## Stored items
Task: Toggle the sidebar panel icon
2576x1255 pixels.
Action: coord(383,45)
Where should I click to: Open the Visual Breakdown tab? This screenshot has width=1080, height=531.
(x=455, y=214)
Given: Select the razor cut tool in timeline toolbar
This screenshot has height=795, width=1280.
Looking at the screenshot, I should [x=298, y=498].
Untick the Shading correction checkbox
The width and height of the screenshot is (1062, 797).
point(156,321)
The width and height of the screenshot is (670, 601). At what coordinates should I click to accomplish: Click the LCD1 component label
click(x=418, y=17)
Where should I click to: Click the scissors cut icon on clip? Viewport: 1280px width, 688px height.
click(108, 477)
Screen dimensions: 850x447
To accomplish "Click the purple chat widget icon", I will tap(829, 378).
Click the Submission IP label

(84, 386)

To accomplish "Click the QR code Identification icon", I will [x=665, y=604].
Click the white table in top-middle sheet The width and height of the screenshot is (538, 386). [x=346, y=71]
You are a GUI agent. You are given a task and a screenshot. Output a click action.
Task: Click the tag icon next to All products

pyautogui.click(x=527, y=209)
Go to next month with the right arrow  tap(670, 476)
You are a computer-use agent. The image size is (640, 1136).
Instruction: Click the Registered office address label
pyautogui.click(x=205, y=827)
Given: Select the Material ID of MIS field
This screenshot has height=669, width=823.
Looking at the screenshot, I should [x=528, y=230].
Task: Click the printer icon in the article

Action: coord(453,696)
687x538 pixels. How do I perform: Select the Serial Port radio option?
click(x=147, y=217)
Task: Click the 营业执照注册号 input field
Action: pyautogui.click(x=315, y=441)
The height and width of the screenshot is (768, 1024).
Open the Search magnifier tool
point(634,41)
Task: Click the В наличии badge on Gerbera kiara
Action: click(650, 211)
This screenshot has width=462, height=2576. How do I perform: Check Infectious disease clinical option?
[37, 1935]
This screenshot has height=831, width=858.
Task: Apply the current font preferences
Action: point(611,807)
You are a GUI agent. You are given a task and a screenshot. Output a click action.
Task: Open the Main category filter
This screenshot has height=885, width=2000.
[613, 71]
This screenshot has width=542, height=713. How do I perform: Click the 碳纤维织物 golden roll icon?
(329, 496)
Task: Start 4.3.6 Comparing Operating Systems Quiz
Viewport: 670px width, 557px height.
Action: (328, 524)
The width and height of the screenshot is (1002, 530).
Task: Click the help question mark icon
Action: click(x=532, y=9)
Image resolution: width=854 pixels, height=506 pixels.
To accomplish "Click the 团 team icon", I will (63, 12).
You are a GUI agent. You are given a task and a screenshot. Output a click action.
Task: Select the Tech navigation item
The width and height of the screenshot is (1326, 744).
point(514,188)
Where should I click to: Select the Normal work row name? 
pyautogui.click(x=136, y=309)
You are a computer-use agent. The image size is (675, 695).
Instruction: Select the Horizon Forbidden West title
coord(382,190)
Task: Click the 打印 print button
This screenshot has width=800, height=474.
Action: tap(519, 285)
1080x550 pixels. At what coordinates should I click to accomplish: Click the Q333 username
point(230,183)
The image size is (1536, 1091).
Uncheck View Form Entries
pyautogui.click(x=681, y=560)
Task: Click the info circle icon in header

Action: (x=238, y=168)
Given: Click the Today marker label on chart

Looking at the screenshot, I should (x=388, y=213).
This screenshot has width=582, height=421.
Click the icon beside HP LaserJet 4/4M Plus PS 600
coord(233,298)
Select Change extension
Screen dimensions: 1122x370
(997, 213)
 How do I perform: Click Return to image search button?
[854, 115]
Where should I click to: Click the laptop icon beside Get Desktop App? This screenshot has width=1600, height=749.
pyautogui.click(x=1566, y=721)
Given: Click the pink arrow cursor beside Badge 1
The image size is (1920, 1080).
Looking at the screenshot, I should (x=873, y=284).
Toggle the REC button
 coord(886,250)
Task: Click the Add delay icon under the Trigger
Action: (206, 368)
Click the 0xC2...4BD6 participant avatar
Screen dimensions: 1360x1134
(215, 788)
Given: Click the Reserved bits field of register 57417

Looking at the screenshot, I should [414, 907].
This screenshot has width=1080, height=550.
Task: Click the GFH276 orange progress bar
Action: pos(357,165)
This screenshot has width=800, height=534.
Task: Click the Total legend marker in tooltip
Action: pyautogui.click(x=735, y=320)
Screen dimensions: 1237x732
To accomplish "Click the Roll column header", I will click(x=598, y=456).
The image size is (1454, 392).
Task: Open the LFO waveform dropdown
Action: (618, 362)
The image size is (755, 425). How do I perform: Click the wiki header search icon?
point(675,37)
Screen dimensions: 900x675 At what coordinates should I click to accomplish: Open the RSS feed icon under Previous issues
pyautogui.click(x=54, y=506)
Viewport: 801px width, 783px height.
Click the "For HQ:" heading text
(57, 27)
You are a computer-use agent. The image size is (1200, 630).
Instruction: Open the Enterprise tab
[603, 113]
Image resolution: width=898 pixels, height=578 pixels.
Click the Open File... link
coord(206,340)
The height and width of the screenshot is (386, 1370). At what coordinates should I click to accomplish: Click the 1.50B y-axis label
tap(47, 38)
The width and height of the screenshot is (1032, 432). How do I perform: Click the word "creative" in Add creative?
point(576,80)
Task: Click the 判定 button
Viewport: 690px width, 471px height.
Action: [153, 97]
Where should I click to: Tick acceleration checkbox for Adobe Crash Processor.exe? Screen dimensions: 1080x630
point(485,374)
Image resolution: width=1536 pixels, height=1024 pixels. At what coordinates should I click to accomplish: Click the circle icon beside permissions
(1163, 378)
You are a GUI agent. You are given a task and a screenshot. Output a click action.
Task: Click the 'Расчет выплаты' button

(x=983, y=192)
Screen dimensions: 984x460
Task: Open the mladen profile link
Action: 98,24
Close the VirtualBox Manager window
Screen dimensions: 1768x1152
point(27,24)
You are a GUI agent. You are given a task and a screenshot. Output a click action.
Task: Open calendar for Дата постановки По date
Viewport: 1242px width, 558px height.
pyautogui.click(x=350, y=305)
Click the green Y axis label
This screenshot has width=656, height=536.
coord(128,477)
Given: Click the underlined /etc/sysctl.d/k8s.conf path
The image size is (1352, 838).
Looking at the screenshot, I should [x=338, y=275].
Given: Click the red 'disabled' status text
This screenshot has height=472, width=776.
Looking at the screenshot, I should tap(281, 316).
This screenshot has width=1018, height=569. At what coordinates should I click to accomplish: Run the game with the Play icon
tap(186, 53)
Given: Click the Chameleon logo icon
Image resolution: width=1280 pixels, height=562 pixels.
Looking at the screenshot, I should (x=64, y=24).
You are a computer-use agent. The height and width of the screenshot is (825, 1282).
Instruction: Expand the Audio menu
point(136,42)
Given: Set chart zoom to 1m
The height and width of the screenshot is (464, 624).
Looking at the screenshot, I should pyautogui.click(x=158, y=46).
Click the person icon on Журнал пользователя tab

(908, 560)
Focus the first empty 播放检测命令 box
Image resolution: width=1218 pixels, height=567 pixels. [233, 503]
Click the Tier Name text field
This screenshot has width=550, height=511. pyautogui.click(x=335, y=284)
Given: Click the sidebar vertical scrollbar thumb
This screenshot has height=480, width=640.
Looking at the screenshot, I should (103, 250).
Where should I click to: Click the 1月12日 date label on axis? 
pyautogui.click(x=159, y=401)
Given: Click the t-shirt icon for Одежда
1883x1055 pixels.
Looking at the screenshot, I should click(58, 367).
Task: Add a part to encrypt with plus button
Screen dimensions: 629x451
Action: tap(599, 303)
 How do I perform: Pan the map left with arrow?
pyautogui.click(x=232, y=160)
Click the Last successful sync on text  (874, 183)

## Requirement
Nothing in the records may be left out; reproduce them exactly.

## Solution
Task: Toggle the sidebar panel icon
2576x1255 pixels.
Action: coord(383,45)
Where should I click to: Open the Visual Breakdown tab? This screenshot has width=1080, height=531.
(x=455, y=214)
Given: Select the razor cut tool in timeline toolbar
This screenshot has height=795, width=1280.
Looking at the screenshot, I should [x=298, y=498].
Untick the Shading correction checkbox
The width and height of the screenshot is (1062, 797).
point(156,321)
The width and height of the screenshot is (670, 601). At what coordinates should I click to accomplish: Click the LCD1 component label
click(x=418, y=17)
Where should I click to: Click the scissors cut icon on clip? Viewport: 1280px width, 688px height.
click(108, 477)
Screen dimensions: 850x447
To accomplish "Click the purple chat widget icon", I will tap(829, 378).
Click the Submission IP label

(84, 386)

To accomplish "Click the QR code Identification icon", I will [x=665, y=604].
Click the white table in top-middle sheet The width and height of the screenshot is (538, 386). [x=346, y=71]
You are a GUI agent. You are given a task and a screenshot. Output a click action.
Task: Click the tag icon next to All products

pyautogui.click(x=527, y=209)
Go to next month with the right arrow  tap(670, 476)
You are a computer-use agent. The image size is (640, 1136).
Instruction: Click the Registered office address label
pyautogui.click(x=205, y=827)
Given: Select the Material ID of MIS field
This screenshot has height=669, width=823.
Looking at the screenshot, I should [x=528, y=230].
Task: Click the printer icon in the article

Action: coord(453,696)
687x538 pixels. How do I perform: Select the Serial Port radio option?
click(x=147, y=217)
Task: Click the 营业执照注册号 input field
Action: pyautogui.click(x=315, y=441)
The height and width of the screenshot is (768, 1024).
Open the Search magnifier tool
point(634,41)
Task: Click the В наличии badge on Gerbera kiara
Action: click(650, 211)
This screenshot has width=462, height=2576. How do I perform: Check Infectious disease clinical option?
[37, 1935]
This screenshot has height=831, width=858.
Task: Apply the current font preferences
Action: point(611,807)
You are a GUI agent. You are given a task and a screenshot. Output a click action.
Task: Open the Main category filter
This screenshot has height=885, width=2000.
[613, 71]
This screenshot has width=542, height=713. How do I perform: Click the 碳纤维织物 golden roll icon?
(329, 496)
Task: Start 4.3.6 Comparing Operating Systems Quiz
Viewport: 670px width, 557px height.
Action: (328, 524)
The width and height of the screenshot is (1002, 530).
Task: Click the help question mark icon
Action: click(x=532, y=9)
Image resolution: width=854 pixels, height=506 pixels.
To accomplish "Click the 团 team icon", I will (63, 12).
You are a GUI agent. You are given a task and a screenshot. Output a click action.
Task: Select the Tech navigation item
The width and height of the screenshot is (1326, 744).
point(514,188)
Where should I click to: Select the Normal work row name? 
pyautogui.click(x=136, y=309)
You are a computer-use agent. The image size is (675, 695).
Instruction: Select the Horizon Forbidden West title
coord(382,190)
Task: Click the 打印 print button
This screenshot has width=800, height=474.
Action: tap(519, 285)
1080x550 pixels. At what coordinates should I click to accomplish: Click the Q333 username
point(230,183)
The image size is (1536, 1091).
Uncheck View Form Entries
pyautogui.click(x=681, y=560)
Task: Click the info circle icon in header

Action: (x=238, y=168)
Given: Click the Today marker label on chart

Looking at the screenshot, I should (x=388, y=213).
This screenshot has width=582, height=421.
Click the icon beside HP LaserJet 4/4M Plus PS 600
coord(233,298)
Select Change extension
Screen dimensions: 1122x370
(997, 213)
 How do I perform: Click Return to image search button?
[854, 115]
Where should I click to: Click the laptop icon beside Get Desktop App? This screenshot has width=1600, height=749.
pyautogui.click(x=1566, y=721)
Given: Click the pink arrow cursor beside Badge 1
The image size is (1920, 1080).
Looking at the screenshot, I should (x=873, y=284).
Toggle the REC button
 coord(886,250)
Task: Click the Add delay icon under the Trigger
Action: (206, 368)
Click the 0xC2...4BD6 participant avatar
Screen dimensions: 1360x1134
(215, 788)
Given: Click the Reserved bits field of register 57417

Looking at the screenshot, I should [414, 907].
This screenshot has width=1080, height=550.
Task: Click the GFH276 orange progress bar
Action: pos(357,165)
This screenshot has width=800, height=534.
Task: Click the Total legend marker in tooltip
Action: pyautogui.click(x=735, y=320)
Screen dimensions: 1237x732
To accomplish "Click the Roll column header", I will click(x=598, y=456).
The image size is (1454, 392).
Task: Open the LFO waveform dropdown
Action: (618, 362)
The image size is (755, 425). How do I perform: Click the wiki header search icon?
point(675,37)
Screen dimensions: 900x675 At what coordinates should I click to accomplish: Open the RSS feed icon under Previous issues
pyautogui.click(x=54, y=506)
Viewport: 801px width, 783px height.
Click the "For HQ:" heading text
(57, 27)
You are a computer-use agent. The image size is (1200, 630).
Instruction: Open the Enterprise tab
[603, 113]
Image resolution: width=898 pixels, height=578 pixels.
Click the Open File... link
coord(206,340)
The height and width of the screenshot is (386, 1370). At what coordinates should I click to accomplish: Click the 1.50B y-axis label
tap(47, 38)
The width and height of the screenshot is (1032, 432). How do I perform: Click the word "creative" in Add creative?
point(576,80)
Task: Click the 判定 button
Viewport: 690px width, 471px height.
Action: [153, 97]
Where should I click to: Tick acceleration checkbox for Adobe Crash Processor.exe? Screen dimensions: 1080x630
point(485,374)
Image resolution: width=1536 pixels, height=1024 pixels. At what coordinates should I click to accomplish: Click the circle icon beside permissions
(1163, 378)
You are a GUI agent. You are given a task and a screenshot. Output a click action.
Task: Click the 'Расчет выплаты' button

(x=983, y=192)
Screen dimensions: 984x460
Task: Open the mladen profile link
Action: 98,24
Close the VirtualBox Manager window
Screen dimensions: 1768x1152
point(27,24)
You are a GUI agent. You are given a task and a screenshot. Output a click action.
Task: Open calendar for Дата постановки По date
Viewport: 1242px width, 558px height.
pyautogui.click(x=350, y=305)
Click the green Y axis label
This screenshot has width=656, height=536.
coord(128,477)
Given: Click the underlined /etc/sysctl.d/k8s.conf path
The image size is (1352, 838).
Looking at the screenshot, I should [x=338, y=275].
Given: Click the red 'disabled' status text
This screenshot has height=472, width=776.
Looking at the screenshot, I should tap(281, 316).
This screenshot has width=1018, height=569. At what coordinates should I click to accomplish: Run the game with the Play icon
tap(186, 53)
Given: Click the Chameleon logo icon
Image resolution: width=1280 pixels, height=562 pixels.
Looking at the screenshot, I should (x=64, y=24).
You are a computer-use agent. The height and width of the screenshot is (825, 1282).
Instruction: Expand the Audio menu
point(136,42)
Given: Set chart zoom to 1m
The height and width of the screenshot is (464, 624).
Looking at the screenshot, I should pyautogui.click(x=158, y=46).
Click the person icon on Журнал пользователя tab

(908, 560)
Focus the first empty 播放检测命令 box
Image resolution: width=1218 pixels, height=567 pixels. [233, 503]
Click the Tier Name text field
This screenshot has width=550, height=511. pyautogui.click(x=335, y=284)
Given: Click the sidebar vertical scrollbar thumb
This screenshot has height=480, width=640.
Looking at the screenshot, I should (103, 250).
Where should I click to: Click the 1月12日 date label on axis? 
pyautogui.click(x=159, y=401)
Given: Click the t-shirt icon for Одежда
1883x1055 pixels.
Looking at the screenshot, I should click(58, 367).
Task: Add a part to encrypt with plus button
Screen dimensions: 629x451
Action: tap(599, 303)
 How do I perform: Pan the map left with arrow?
pyautogui.click(x=232, y=160)
Click the Last successful sync on text  (874, 183)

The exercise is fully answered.